What Nobody Tells You About Muslim Marriage
Our first year nearly ended because of whose family to visit for Eid. What saved us was an imam who understood marriage counselling.
It sounds absurd. It was absurd. But the whose family to visit for Eid was never really about money.
Omar's mother had a expectation about morning routines. When we married, the expectation was that I would follow the same routine. When I did things differently, the WhatsApp complaints started.
What saved us was an imam who understood marriage counselling. He made us list every unspoken expectation. Omar's list was 14 items long. Mine was 28. We'd married each other but expected to live in our parents' marriages.
The Quran says spouses are garments for one another — they cover, protect, and complement. We weren't garments. We were roommates with a marriage certificate.

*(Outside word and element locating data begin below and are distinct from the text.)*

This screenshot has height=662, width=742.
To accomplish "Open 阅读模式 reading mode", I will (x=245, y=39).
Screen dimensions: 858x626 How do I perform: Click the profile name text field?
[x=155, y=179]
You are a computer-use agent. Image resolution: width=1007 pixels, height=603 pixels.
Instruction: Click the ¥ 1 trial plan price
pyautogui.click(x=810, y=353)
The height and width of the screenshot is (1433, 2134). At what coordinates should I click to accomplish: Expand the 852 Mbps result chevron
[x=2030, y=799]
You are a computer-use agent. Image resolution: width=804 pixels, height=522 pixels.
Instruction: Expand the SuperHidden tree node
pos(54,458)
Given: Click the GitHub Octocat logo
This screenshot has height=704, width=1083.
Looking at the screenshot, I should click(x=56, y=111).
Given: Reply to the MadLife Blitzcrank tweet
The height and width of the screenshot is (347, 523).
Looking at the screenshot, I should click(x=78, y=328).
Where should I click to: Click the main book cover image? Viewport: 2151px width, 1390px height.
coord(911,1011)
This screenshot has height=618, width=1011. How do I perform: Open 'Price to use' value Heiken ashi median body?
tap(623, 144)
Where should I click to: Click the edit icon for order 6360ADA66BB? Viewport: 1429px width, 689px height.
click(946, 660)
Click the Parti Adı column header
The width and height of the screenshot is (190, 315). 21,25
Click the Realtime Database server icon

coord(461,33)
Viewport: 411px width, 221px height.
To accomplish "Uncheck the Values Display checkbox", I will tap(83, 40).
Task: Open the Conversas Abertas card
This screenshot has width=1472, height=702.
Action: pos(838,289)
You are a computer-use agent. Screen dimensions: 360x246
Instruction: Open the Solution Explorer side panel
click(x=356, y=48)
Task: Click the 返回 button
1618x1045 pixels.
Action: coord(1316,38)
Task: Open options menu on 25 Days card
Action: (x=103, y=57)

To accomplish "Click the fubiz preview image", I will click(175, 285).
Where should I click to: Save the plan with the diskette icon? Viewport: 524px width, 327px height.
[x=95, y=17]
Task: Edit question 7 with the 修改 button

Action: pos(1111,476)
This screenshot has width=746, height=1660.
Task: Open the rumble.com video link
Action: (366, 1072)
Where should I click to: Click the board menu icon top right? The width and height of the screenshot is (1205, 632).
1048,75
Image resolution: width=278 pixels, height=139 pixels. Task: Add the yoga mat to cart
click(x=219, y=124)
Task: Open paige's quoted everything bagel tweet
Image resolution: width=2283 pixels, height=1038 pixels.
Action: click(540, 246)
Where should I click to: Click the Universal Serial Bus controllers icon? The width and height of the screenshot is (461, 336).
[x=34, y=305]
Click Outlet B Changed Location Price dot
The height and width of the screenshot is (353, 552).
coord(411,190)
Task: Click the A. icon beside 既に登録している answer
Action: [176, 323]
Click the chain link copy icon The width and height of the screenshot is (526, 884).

It took a year of honest, painful conversations. Of learning that compromise doesn't mean surrender. Of understanding that my Arab traditions and American traditions could coexist in the same kitchen.
We've been married 8 years now. His mother brings her biryani. I make my koshari. We still disagree about the thermostat. But we do the dishes together.
Nobody tells you that marriage isn't about finding the right person. It's about becoming the right person. Every single day. Over and over. With patience, with prayer, and occasionally with raised voices that eventually soften into laughter.